But then as the years pass and the court cases for false imprisonment mount, you begin to wonder about this 90 per cent accuracy. You go back and check the small print, which says that whether someone is telling the truth or a lie, the machine will correctly classify them in 90 per cent of cases.
But this means, believe it or not, that there were most likely to have been just 10 terrorists in the 1,000, even with ‘90 per cent accuracy’. The sums are fairly basic: the test would pick up 9 out of 10 of the real terrorists, letting one go free. But there were 990 innocent people, and the test would incorrectly classify 10 per cent of them – that’s 99 – as ‘terrorists’. That makes 9 + 99 = 108 people sent off to a remote prison, 99 of them wholly innocent – that’s 91 per cent of the accused wrongly incarcerated by a ‘90 per cent accurate’ test.

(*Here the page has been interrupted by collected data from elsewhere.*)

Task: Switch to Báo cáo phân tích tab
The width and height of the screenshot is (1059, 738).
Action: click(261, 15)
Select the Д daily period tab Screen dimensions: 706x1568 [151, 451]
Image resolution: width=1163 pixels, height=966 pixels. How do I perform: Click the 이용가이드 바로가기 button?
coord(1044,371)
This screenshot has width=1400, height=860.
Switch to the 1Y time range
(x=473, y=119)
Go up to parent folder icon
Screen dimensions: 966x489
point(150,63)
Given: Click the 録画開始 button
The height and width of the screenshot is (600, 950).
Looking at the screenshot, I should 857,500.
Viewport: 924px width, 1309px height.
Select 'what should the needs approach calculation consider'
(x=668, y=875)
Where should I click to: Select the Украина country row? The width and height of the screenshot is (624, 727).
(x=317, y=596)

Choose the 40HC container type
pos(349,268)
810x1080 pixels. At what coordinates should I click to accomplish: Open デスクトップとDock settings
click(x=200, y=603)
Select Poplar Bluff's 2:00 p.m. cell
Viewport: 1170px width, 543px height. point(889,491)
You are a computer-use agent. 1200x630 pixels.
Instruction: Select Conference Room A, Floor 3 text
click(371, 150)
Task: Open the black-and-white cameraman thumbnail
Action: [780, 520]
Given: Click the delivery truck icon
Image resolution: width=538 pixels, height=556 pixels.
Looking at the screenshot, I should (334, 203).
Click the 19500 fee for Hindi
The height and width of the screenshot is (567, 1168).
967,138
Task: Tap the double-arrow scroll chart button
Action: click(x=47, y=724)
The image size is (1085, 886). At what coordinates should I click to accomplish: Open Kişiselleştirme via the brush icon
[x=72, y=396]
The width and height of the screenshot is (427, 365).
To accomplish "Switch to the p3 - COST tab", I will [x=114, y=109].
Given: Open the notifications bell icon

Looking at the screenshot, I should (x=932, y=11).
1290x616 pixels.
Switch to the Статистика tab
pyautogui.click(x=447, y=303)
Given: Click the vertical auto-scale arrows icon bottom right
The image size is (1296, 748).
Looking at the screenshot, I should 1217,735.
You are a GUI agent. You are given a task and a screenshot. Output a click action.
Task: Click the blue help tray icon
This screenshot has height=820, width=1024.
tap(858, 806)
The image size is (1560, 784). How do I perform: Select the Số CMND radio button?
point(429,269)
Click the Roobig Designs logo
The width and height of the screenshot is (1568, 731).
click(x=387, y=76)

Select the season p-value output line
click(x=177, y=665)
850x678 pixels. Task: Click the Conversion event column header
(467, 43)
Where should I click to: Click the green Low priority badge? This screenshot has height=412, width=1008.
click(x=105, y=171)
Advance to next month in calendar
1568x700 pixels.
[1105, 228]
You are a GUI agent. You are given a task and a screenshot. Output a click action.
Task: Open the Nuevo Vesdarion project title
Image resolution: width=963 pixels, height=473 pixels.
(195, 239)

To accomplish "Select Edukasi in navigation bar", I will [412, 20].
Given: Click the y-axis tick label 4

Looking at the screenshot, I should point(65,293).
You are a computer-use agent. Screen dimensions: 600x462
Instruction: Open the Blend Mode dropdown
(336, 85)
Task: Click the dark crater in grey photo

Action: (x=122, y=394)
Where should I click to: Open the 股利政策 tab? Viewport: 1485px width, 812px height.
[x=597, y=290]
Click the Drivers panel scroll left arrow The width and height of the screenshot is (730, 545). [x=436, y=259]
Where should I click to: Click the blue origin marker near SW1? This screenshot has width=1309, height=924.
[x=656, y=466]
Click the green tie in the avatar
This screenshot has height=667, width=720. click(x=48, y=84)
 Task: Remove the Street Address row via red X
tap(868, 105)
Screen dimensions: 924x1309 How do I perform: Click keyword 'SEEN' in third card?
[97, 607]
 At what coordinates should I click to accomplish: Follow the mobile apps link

You may think this story is exaggerated, but this is exactly what happens in screening for breast cancer using mammography: only 9 per cent of positive mammograms are truly cancer, and 91 per cent of the apparently ‘positive’ results – many of which will cause a good deal of anxiety to women, some of whom will go on to have biopsies and other investigations – are false positives.
1
The 10 per cent inaccuracy bedevils an awful lot of healthy people.